Like many similar airfields established during this era, the airport was developed as a local general aviation facility, intended to serve private pilots, recreational flying, and limited business aviation needs rather than commercial airline traffic. Its location between Mount Pleasant and Scottdale placed it within a region historically tied to coal, coke production, and light industry, where small aircraft could provide transportation and aerial access not otherwise available.

The airport has remained privately owned throughout its history, with operations open to the public. Over time, ownership transitioned to private individuals and later to a limited liability entity, while local management has remained consistent, reflecting its role as a community-oriented airfield.

In the early 21st century, Mount Pleasant/Scottdale Airport was included in the National Plan of Integrated Airport Systems (NPIAS) for 2009–2013, where it was categorized as a general aviation airport, underscoring its continued importance in regional aviation infrastructure.

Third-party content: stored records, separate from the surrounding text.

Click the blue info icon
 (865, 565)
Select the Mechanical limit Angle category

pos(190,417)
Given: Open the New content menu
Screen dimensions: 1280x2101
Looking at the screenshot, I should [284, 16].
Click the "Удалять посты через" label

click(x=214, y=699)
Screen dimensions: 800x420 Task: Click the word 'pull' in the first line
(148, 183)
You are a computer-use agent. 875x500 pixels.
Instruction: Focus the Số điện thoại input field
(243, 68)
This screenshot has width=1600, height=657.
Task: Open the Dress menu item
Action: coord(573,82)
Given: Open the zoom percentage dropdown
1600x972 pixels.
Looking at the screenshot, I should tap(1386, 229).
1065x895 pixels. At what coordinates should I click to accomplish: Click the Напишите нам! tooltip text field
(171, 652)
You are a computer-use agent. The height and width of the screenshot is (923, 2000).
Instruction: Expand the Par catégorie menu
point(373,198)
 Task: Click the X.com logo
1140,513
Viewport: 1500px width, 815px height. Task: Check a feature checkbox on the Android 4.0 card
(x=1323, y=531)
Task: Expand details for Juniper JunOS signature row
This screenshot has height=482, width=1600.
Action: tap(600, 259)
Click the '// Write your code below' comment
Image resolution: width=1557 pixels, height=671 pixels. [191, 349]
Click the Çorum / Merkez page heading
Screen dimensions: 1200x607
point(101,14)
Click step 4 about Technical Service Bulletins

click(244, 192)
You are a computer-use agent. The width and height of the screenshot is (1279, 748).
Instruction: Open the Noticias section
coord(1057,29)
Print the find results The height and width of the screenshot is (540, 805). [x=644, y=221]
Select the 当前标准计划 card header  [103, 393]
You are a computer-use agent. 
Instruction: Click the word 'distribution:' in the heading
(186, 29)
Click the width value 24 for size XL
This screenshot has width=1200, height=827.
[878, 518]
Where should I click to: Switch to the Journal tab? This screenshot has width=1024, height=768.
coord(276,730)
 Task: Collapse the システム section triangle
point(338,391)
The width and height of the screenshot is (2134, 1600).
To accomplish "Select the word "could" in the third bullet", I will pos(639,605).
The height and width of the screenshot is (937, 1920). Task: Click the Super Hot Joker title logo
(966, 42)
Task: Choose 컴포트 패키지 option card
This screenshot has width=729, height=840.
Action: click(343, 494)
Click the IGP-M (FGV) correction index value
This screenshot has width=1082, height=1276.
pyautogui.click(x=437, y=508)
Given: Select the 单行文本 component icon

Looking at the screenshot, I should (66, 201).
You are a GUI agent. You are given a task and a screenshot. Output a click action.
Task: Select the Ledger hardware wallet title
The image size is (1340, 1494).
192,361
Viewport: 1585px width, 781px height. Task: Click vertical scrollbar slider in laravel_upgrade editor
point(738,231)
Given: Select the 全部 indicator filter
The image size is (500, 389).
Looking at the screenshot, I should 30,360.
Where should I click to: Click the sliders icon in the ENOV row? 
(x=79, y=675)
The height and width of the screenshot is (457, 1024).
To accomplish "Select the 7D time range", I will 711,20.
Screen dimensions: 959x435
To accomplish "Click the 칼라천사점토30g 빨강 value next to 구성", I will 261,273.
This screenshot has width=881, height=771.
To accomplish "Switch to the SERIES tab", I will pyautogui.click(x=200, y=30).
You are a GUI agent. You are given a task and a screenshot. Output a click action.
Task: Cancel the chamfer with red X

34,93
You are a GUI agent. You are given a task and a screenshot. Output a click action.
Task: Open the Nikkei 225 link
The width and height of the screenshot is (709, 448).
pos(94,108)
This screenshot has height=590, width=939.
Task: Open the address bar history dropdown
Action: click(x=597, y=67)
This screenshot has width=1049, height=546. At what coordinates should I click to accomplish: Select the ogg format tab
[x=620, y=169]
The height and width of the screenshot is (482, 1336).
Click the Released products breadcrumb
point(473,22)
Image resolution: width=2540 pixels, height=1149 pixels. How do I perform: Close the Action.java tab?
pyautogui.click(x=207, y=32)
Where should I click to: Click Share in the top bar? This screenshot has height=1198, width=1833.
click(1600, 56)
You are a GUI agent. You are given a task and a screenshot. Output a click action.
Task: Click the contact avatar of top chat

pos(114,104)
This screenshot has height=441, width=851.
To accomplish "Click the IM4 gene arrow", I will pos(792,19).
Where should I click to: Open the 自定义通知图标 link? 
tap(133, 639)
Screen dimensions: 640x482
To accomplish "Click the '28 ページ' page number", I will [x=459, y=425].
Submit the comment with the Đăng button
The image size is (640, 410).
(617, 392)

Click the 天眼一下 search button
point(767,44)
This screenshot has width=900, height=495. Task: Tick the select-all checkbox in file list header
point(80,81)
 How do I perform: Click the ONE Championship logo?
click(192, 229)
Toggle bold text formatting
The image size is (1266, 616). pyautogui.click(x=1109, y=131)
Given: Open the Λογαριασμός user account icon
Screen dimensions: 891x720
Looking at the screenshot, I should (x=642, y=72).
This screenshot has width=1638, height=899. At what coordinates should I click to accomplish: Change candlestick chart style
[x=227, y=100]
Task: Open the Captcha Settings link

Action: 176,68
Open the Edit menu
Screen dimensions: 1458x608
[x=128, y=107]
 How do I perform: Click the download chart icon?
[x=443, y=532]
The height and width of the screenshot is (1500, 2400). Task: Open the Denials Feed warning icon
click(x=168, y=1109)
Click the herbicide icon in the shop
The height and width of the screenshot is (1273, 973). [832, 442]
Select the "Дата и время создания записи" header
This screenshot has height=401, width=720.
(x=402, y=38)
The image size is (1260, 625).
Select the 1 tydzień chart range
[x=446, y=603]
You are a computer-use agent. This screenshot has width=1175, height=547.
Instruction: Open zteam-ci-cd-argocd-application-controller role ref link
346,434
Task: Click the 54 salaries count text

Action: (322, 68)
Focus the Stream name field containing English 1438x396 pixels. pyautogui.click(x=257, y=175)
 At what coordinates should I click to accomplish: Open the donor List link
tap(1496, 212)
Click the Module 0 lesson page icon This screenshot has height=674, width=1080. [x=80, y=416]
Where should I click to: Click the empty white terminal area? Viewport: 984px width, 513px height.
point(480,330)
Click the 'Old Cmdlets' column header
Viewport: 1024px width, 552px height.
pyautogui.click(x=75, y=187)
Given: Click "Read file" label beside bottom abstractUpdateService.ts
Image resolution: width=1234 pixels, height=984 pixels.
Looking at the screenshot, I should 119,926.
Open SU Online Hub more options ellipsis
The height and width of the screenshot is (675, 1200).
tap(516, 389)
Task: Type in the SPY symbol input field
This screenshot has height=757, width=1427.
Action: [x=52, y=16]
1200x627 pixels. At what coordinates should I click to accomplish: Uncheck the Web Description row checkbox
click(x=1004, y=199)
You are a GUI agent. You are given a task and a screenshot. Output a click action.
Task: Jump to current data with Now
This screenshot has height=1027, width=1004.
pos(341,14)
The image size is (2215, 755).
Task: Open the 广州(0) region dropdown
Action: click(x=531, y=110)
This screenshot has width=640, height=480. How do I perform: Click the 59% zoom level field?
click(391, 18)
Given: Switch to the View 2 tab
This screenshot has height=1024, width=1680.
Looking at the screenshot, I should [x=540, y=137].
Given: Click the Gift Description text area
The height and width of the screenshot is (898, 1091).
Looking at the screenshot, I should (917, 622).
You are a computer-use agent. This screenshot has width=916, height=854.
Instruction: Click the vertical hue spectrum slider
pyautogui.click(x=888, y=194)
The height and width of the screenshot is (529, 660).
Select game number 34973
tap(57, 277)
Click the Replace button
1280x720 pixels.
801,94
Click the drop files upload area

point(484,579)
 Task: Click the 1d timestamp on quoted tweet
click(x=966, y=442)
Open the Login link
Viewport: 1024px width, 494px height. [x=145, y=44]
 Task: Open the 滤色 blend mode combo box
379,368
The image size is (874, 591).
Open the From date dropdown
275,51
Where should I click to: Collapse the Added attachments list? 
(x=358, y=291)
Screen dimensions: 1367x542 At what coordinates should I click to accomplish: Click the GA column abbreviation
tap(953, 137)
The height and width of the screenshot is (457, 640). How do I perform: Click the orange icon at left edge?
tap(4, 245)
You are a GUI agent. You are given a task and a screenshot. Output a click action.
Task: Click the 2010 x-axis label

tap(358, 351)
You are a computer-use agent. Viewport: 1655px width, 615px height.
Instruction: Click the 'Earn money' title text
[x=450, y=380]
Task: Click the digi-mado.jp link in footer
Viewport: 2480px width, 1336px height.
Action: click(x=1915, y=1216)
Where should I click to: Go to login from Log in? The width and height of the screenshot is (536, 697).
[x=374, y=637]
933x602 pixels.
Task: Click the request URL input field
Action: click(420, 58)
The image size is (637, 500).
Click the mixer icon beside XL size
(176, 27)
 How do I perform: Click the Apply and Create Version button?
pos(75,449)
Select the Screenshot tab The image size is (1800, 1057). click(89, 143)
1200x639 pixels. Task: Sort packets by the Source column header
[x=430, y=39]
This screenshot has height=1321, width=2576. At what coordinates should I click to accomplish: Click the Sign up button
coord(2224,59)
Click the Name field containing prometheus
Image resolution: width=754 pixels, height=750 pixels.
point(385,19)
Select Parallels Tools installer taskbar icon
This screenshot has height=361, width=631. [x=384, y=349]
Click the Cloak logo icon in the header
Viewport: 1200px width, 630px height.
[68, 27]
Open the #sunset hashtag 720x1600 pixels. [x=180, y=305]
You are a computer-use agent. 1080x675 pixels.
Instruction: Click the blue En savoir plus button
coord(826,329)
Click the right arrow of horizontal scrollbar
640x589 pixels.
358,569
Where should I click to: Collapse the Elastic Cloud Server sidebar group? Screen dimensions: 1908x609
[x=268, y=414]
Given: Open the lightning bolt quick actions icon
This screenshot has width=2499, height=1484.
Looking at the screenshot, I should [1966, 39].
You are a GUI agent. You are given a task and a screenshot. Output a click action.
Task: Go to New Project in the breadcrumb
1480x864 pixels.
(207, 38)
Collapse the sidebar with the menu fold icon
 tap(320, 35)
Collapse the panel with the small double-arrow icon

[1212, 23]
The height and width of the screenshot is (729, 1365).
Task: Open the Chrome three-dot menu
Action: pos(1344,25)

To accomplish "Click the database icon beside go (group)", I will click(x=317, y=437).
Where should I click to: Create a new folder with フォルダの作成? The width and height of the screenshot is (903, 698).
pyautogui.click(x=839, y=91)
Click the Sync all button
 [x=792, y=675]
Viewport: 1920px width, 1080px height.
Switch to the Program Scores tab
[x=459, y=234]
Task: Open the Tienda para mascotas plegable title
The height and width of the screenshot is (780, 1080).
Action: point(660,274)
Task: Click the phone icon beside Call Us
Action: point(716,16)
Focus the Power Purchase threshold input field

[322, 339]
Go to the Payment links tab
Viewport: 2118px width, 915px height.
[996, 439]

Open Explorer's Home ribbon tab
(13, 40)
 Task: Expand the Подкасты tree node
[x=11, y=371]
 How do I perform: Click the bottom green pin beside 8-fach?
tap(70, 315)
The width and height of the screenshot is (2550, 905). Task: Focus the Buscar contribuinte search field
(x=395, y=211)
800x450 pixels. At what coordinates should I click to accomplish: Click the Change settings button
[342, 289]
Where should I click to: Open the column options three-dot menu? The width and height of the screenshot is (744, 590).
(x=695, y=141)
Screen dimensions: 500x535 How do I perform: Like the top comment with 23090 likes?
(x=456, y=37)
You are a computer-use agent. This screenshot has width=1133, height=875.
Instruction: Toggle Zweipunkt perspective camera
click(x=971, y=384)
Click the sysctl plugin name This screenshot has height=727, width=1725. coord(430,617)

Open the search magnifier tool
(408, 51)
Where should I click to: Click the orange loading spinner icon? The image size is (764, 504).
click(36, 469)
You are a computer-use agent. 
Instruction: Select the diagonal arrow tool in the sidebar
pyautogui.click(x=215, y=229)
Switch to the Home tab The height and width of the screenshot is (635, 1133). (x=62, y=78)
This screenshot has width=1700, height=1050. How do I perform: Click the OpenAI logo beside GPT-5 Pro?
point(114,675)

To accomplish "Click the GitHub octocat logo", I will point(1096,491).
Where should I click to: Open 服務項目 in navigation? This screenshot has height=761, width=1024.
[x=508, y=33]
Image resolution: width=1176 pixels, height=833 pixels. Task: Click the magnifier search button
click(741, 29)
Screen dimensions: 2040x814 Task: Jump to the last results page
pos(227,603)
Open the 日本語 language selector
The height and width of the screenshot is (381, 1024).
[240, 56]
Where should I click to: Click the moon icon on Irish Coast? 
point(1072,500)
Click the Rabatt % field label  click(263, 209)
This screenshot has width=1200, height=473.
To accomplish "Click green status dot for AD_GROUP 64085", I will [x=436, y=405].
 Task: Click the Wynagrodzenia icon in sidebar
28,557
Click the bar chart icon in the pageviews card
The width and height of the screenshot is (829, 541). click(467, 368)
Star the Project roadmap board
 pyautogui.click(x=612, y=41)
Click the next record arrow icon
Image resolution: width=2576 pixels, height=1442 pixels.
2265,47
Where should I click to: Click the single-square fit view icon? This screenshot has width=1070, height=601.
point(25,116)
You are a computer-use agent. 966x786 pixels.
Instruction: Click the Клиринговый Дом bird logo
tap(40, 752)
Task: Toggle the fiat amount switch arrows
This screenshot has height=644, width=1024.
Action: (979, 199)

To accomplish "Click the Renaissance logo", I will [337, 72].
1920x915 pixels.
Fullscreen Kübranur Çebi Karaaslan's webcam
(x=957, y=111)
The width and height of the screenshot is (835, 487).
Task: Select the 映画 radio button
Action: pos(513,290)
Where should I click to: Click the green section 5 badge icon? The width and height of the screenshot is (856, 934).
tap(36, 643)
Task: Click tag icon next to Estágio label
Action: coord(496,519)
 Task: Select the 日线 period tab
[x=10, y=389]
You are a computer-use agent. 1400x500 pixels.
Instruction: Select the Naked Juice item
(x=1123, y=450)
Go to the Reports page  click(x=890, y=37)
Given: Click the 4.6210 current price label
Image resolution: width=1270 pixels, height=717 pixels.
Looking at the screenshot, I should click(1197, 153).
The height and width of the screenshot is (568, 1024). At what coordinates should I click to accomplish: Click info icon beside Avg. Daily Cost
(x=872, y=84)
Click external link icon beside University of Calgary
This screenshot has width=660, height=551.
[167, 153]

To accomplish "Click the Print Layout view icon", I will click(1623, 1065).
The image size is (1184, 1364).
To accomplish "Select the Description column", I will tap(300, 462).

== Facilities and aircraft ==
Mount Pleasant/Scottdale Airport covers an area of 54 acres (22 ha) at an elevation of 1,160 feet (354 m) above mean sea level. It has two runways with turf surfaces: 6/24 is 2,188 by 161 feet (667 x 49 m) and 14/32 is 1,600 by 220 feet (488 x 67 m).

For the 12-month period ending October 29, 2010, the airport had 900 general aviation aircraft operations, an average of 75 per month. At that time there were 14 aircraft based at this airport: 93% single-engine and 7% ultralight. The airport does not have a control tower, and operations are conducted under visual flight rules (VFR) using a common traffic advisory frequency (CTAF).